Updated browser info as of May 1, 2010
- Getting a WebGL browser
- Firefox 4 and Safari partially work but do NOT have advanced vertex features
- Chrome’s WebGL support is similar, but the features can be enabled:
- Close all Chrome windows
- Windows:
[UserFolder]AppDataLocalGoogleChromeApplicationchrome.exe --use-gl=desktop
- Mac:
/Applications/Google Chrome.app/Contents/MacOS/Google Chrome --use-gl=desktop
- Chrome’s and Firefox 4’s default vertex shader compiler has trouble with texture sampling in the vertex shader, so the demo skips that feature for those browsers. As Al mentioned in the comments, the plan to add the capability to the WebGL engine is in place.
After multiple people asked, I decided to give WebGL a try. I’m impressed but also annoyed.
Trying some features out
Check out my modified WebGL moon demo. Some credits are in the source.
Overall thoughts on WebGL
Pros:
- The graphics performance is an order of magnitude above any other web technology
- Again, it’s really fast!
- It stays fairly true to OpenGL (which is good if you’re familiar with OpenGL)
Cons:
- The graphics performance is noticeably slower than a desktop app. And forget about using your CPU for anything else.
- It says fairly true to OpenGL (is that antiquated, procedural, state-machine-based API the best that anyone can do?)
- No released (non-beta) browser can run it by default.

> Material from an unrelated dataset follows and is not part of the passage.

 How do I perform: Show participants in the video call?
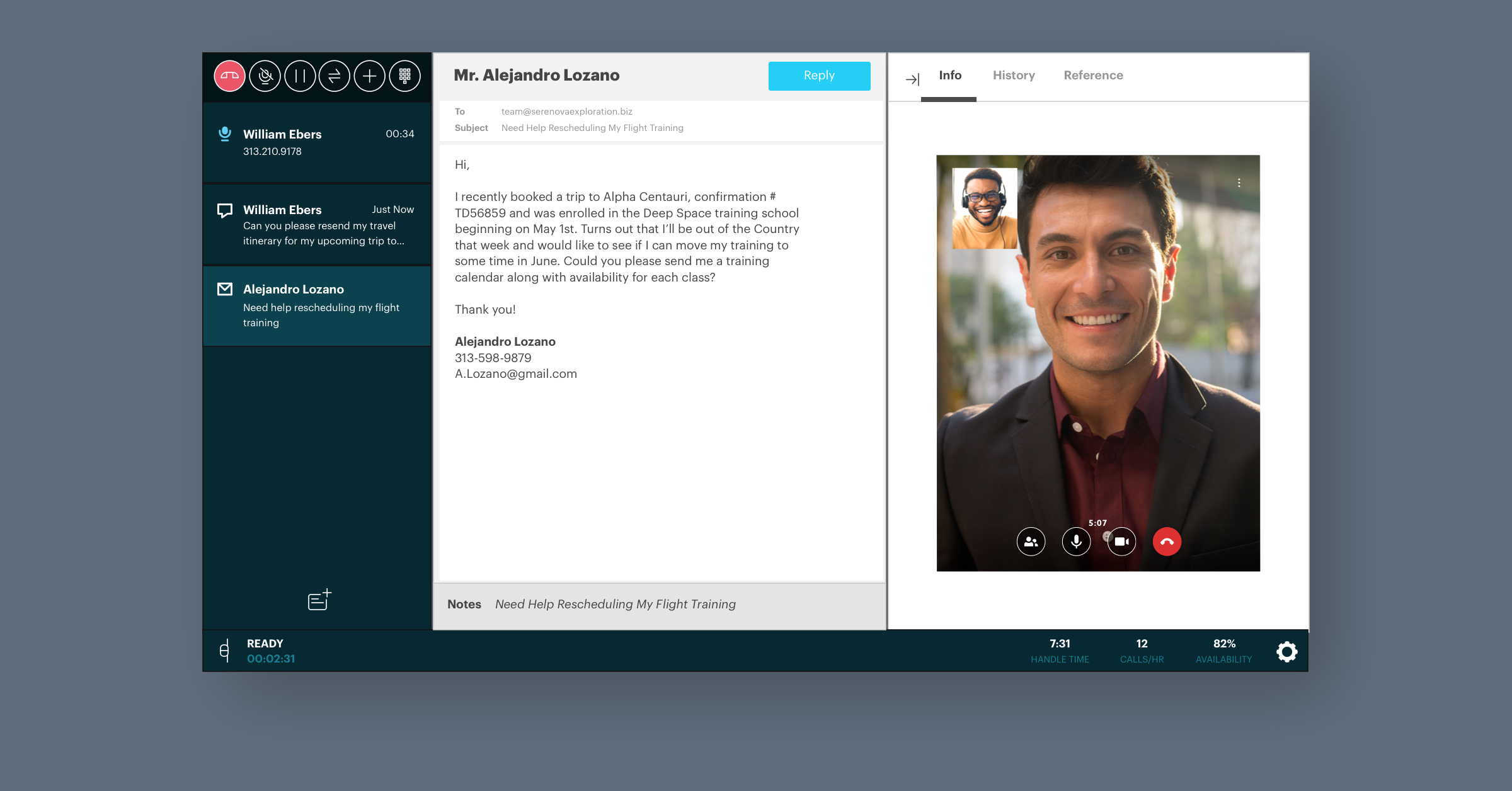[1031, 542]
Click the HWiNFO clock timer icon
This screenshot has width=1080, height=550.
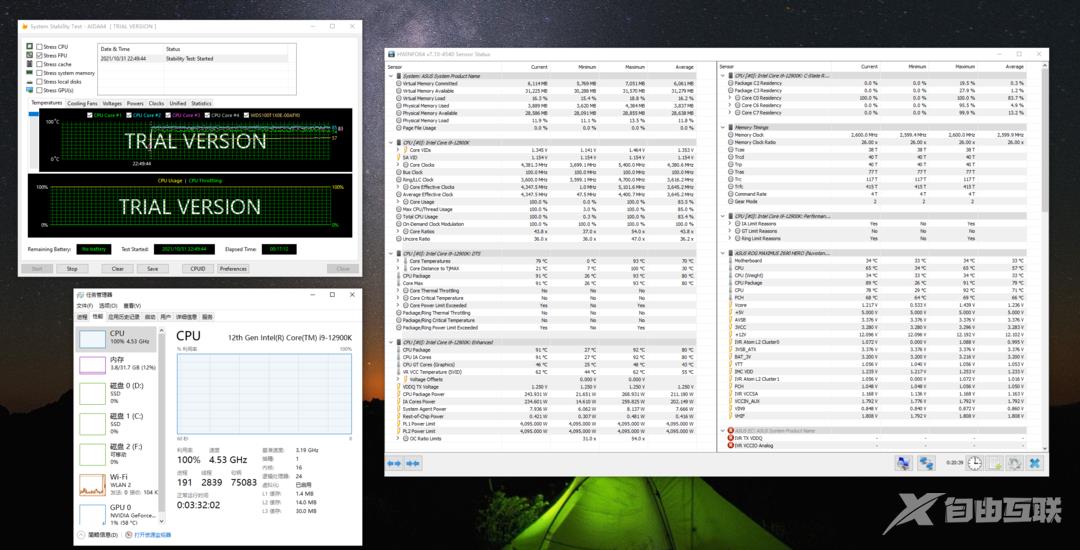pos(973,463)
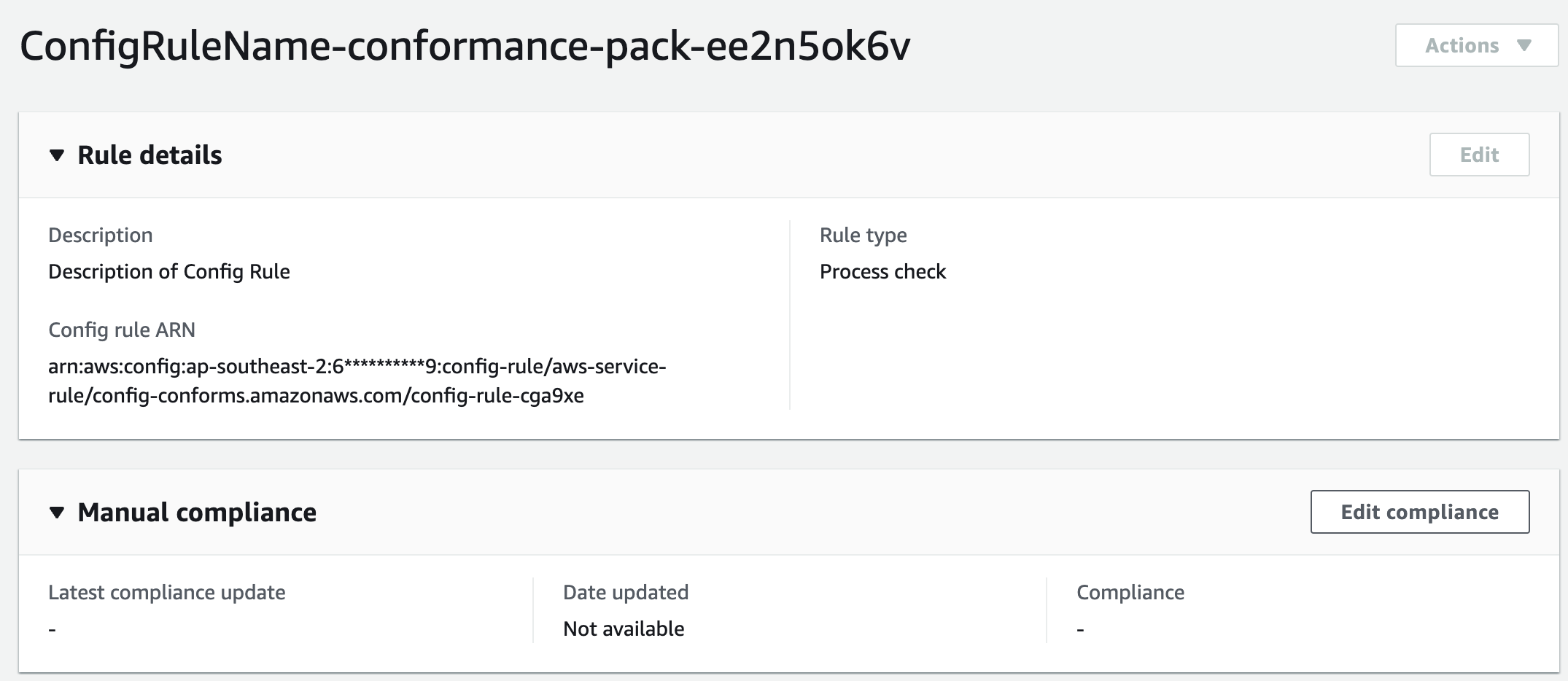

- It is OpenGL ES, rather than full OpenGL. Radom functions are just not implemented, but no documentation mentions what’s missing. In some cases whole features just don’t work (e.g. geometry shaders).
- The crippled GLSL doesn’t have most built-in shader variables like texture coordinates and gl_normal, so you need to make your own “varying” pseudonyms.
- HTML, javascript, and GLSL… ALL IN ONE FILE! Readability is lost.
Overall compatibility and tools (text completion and debugging those files) are going to be the primary determining factors in WebGL’s success. It’s early, so we’ll have to see what happens.